Mandragora - or Mandrake - is a noxious plant named from two Greek words meaning “harmful to cattle”. Reportedly hallucinogenic and used in the distant past as an anaesthetic before operations, it was fabled to grow under the gallows of hung men, and thirst for their sperm. When dug up, the plant howled and shrieked and bought instant death to the digger.
The so-called Velvet Revolution, a romantic event which brought an end to Communist government in Czechosolvakia in 1989, brought welcome change but with such change comes instability and fracture. Many young Czechs moved from newly dead rural areas to try their luck in shadowy Prague. For every Lukas Ridgeston, however, there were hundreds of less-photogenic men who ended up as exploited, displaced street hustlers snatching at a buck or two wherever they could find it.
Put these two threads of recent history and botanic mythology together and you’ve got Mandragora, a relentlessly depressing if rather melodramatic underside look at the lives of poor young men in Eastern Europe. Those brought up on Bel Ami porn who imagine Prague to be a wealthy Eden of gay porn superstars and glamorous gay hustlers will be seriously unsettled by this sometimes ghastly, Vampiric piece.

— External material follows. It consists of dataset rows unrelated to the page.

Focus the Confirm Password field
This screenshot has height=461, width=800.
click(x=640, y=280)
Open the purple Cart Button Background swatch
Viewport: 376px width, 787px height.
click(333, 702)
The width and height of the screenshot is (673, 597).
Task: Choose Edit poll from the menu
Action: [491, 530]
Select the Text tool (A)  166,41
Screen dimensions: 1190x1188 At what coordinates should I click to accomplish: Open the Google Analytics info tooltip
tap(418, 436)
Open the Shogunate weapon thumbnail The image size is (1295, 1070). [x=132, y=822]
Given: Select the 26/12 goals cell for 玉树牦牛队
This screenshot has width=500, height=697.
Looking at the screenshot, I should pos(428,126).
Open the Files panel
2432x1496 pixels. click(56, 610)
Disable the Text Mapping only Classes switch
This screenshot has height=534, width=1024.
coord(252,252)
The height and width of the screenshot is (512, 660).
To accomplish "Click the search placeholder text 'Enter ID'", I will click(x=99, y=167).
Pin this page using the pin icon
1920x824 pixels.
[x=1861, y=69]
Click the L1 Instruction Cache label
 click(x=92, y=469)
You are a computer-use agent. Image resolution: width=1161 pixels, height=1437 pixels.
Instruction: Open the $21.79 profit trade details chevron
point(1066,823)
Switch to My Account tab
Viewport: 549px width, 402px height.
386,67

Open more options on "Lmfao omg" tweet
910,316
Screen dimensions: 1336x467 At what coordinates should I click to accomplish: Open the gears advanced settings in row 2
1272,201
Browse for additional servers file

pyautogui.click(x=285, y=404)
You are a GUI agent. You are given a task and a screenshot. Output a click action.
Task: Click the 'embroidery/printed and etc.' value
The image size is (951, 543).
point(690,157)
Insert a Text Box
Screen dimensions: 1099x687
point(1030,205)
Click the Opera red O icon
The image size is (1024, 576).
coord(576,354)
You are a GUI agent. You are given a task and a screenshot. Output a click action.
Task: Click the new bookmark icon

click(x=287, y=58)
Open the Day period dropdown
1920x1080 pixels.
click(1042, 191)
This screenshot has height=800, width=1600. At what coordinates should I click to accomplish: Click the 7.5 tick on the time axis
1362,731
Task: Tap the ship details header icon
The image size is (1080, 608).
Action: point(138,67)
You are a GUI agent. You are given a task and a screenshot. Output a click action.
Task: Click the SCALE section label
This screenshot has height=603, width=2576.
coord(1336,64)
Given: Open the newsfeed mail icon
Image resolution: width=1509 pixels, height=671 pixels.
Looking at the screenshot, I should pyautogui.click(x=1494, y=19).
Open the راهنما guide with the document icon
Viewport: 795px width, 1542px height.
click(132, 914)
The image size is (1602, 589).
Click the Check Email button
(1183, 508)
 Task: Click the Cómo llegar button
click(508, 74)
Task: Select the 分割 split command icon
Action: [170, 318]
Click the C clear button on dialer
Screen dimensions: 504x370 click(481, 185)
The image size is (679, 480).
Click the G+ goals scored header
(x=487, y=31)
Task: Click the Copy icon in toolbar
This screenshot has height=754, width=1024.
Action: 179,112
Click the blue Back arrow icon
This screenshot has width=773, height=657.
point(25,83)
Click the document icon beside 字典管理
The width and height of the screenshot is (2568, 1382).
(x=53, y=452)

Marek (Mirek Caslavka) lives with father in rural Czechoslovakia. He’s in training to become a welder, like his father, but he has no interest in welding or living out the potato-eating life of his forebears. So he breaks into a shop and steals some city clothes and the money for a train trip to Prague. When he disembarks there, he encounters the train station hustlers, a lowly group under the thumb of Honza (Pavel Skripal), a leather-clad creep who immediately tricks Marek into his first trick, which just happens to involve some secret Rohypnol and a fat old slag who refers to Marek as a rabbit. Things unravel pretty quickly for Marek from here, as he is taken under the younger, handsomer but not much more responsible wing of David (David Svec), a fellow hustler. They try a bunch of things to maximise their earnings, including shooting low-rent porn and working for different pimps, but things go from bad to worse and it isn’t long before heroin and HIV enter the frame.
There’s not a lot of optimism in Mandragora, and the purgatorial structure of the third act, which features one false, tragic ending after the next, is totally free of hope. By this stage of the movie Marek’s tricks include a wealthy Englishman who likes to have boys surgically rearranged, without anaesthetic, to look like classical statuary. An American trick drugged and robbed by Marek and David virtually rises from the grave, returning to wreak revenge with a unlubricated pool cue. The junkie eye make-up and fake yellow teeth of the final scenes are about the only mirth-inducing distraction from the constant bleakness.
It all balances precariously on the edge of ridiculousness, but somehow it landed on the impressive side for me. The strong acting, including an ensemble made up of actual Prague street hustlers, is a plus, and there’s a crumbling, post-Communist authenticity to the locations. The melodramatic pitch and predictable storyline seem to match that particularly Eastern European aesthetic, which reaches for the skies occasionally, but which in the main stays pessimistic and rugged up against the cold.